TEXTO APRESENTADO:
:::::
Opinião J. R. Guzzo: Publicado na versão impressa de VEJA
O Brasil pode estar ganhando muito mais do que
perdeu com a descida da Petrobras aos nove círculos do inferno para
onde foi arrastada durante os três últimos governos da República. Nunca
se roubou tanto da brava gente brasileira, embora se tenha roubado
sempre ─ e provavelmente se continuará roubando enquanto o país, na
prática, for propriedade do “Estado” e obedecer à sua regra número 1,
pela qual é obrigatório, para quem quer produzir alguma coisa, pedir
licença a quem não produz nada.
Mas há sinais concretos de que o espetacular
surto de corrupção dos últimos anos, quando nossos atuais governantes
decidiram transformar o uso privado do patrimônio público em programa,
método e sistema de administração, está oferecendo uma oportunidade
inédita ao Brasil do futuro ─ a de deixá-lo mais resistente do que
jamais foi às epidemias de criminalidade oficial causadas pelos que
mandam no governo, dentro e em volta dele, e que agora chegaram ao seu
grau de intensidade máxima.
Essa recompensa será a passagem do país a uma
situação até agora praticamente desconhecida na história brasileira: a
de funcionamento pleno de um estado de direito no território nacional. O
trabalho para isso está sendo feito numa modesta jurisdição local, a de
Curitiba, pelo juiz Sérgio Moro, titular da 13ª Vara da Justiça
Federal, pelo Ministério Público Federal e pela Polícia Federal. Ninguém
está dizendo aqui que o Brasil perdeu pouco, porque a verdade é que
perdeu muito. Provavelmente nunca se saberá ao certo ─ a conta começa
num número mínimo de 6 bilhões de reais, estimativa oficial da própria
Petrobras para o prejuízo sofrido com esse redemoinho de corrupção que a
empurrou para o precipício, e vai até cifras não mapeadas pela
aritmética comum.
Mas, por maior que seja a perda, sempre será
apenas dinheiro ─ e a sabedoria popular diz que tudo o que pode ser pago
com dinheiro é barato. Caras, mesmo, são aquelas coisas que o dinheiro
não consegue comprar. Uma das mais preciosas é a segurança trazida pelos
regimes em que o cidadão vive, no dia a dia da vida real, sob o comando
da lei. Não é possível haver civilização se não há estabilidade, e não é
possível haver estabilidade sem um sistema judicial que funcione com
clareza, para todos e durante o tempo inteiro. Onde a aplicação da lei é
incerta, não há lei. Onde não há lei, não pode haver liberdades
públicas ou individuais, nem igualdade entre as pessoas, nem proteção
verdadeira aos direitos de ninguém; não pode haver democracia.
O esforço do juiz Moro no processo do
petrolão, junto com os procuradores federais e os agentes da PF, está
colocando a sociedade brasileira sob o império da lei ─ the rule of law,
como se diz no direito público dos Estados Unidos e da Inglaterra. Isso
não tem preço. A força que realmente sustenta os procedimentos da
Justiça Federal na Operação Lava-Jato é a obediência permanente à letra
da lei por parte dos responsáveis pelo processo. Não adianta nada buscar
a justiça se não há nessa busca o respeito às leis em vigor no país.
:::::
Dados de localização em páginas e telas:
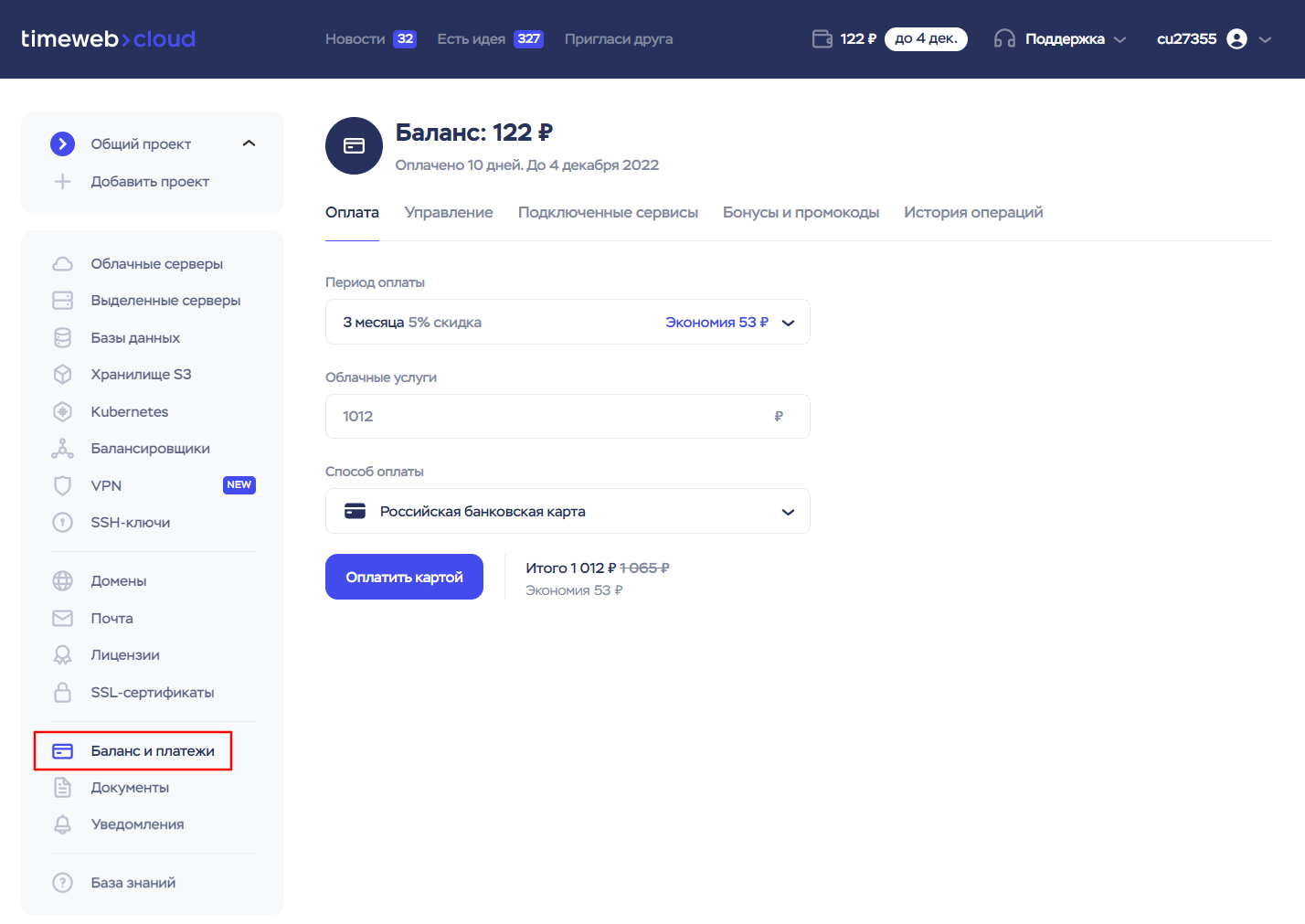Click the Облачные услуги amount field
The width and height of the screenshot is (1305, 924).
coord(567,416)
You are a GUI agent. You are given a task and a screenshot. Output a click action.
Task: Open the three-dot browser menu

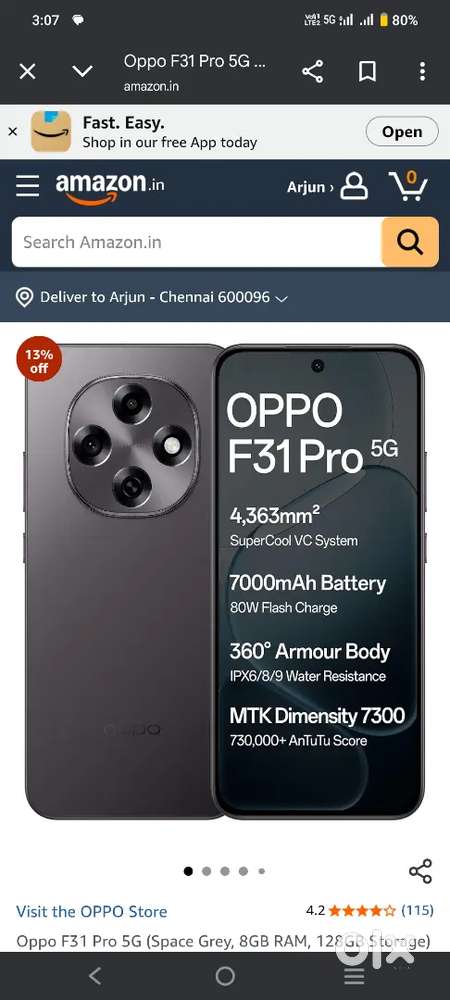422,71
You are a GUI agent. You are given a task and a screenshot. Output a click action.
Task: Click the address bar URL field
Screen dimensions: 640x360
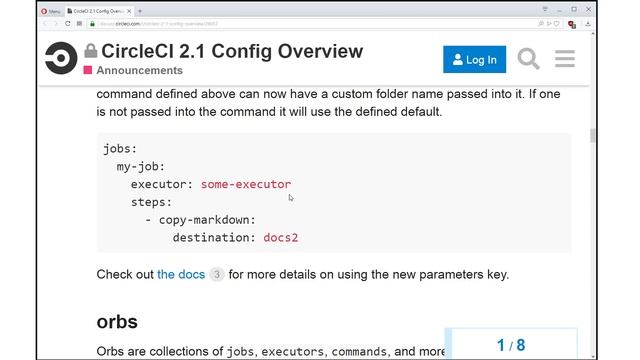click(x=310, y=24)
:::::
DESAFIOS:
(A) Enumere tudo o que, segundo o artigo, não pode haver onde não há lei.
(B) Responda às perguntas abaixo com base no artigo:
(i) Qual é o valor mínimo, segundo estimativa oficial da própria Petrobras, do prejuízo sofrido pela empresa?
(ii) Em que jurisdição local está sendo feito o trabalho conduzido pelo juiz Sérgio Moro?
(iii) De acordo com a sabedoria popular mencionada, como é tudo o que pode ser pago com dinheiro?

GABARITO:
(A) Liberdades públicas ou individuais; igualdade entre as pessoas; proteção verdadeira aos direitos de qualquer pessoa; democracia.

(B)
(i) 6 bilhões de reais.
(ii) Curitiba.
(iii) Barato.